TEL   :020-34438810     18027152056
Email:  info@magigen.com

领先的CRISPR CAS蛋白、IVD分子检测技术、原料酶提供商


美格生物
MAGIGEN

史上最全!CRISPR/Cas9基因编辑方法总结(一)

作者:黄潮勇

CRISPR Cas9基因编辑是目前流行的基因编辑技术。但是如何把CRISPR Cas9基因编辑方法讲清楚,却不是那么容易的事情。
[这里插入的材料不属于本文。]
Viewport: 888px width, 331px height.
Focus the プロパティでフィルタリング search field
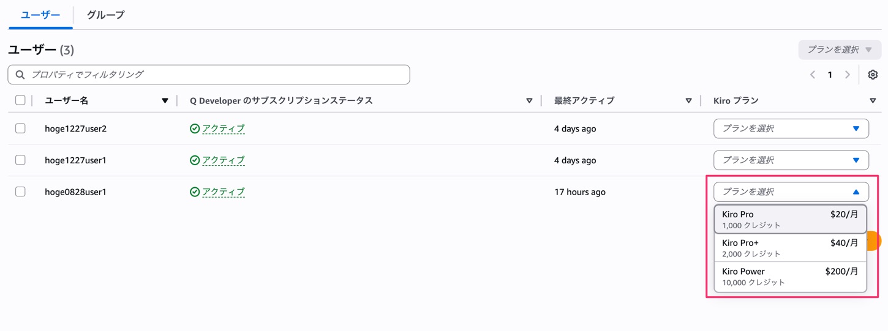pos(214,75)
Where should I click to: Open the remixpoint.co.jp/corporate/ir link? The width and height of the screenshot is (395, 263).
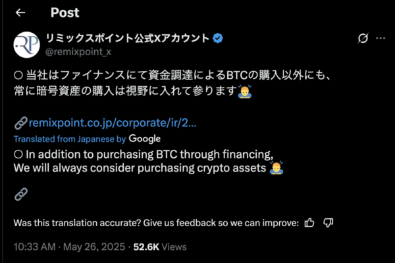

北京理工大学生命学院黄潮勇博士对CRISPR Cas9基因编辑技术进行了深入的研究。今天美格君邀请了黄潮勇博士,就CRISPR Cas9基因编辑技术为大家做一个全面、详细的介绍。大家也可以关注黄潮勇博士的个人微信公众号:[ My BioWorld ],阅读其他相关文章、与黄潮勇博士交流。


CRISPR Cas9的来源及工作原理


CRISPR/Cas系统是原核生物的一种天然免疫系统,存在于大多数细菌和古生菌中。原核生物在遭到病毒入侵后,能够把病毒DNA的一小段提取出来并存储到自身基因组上的特定区域, 我们把这个区域称为CRISPR存储空间。当再次遇到病毒入侵时,原核生物能够根据存储的DNA片段识别病毒,将病毒的DNA切断而使之失效。根据CRISPR/Cas系统的特性,科学家将其改造成了目前最高效的基因组编辑工具。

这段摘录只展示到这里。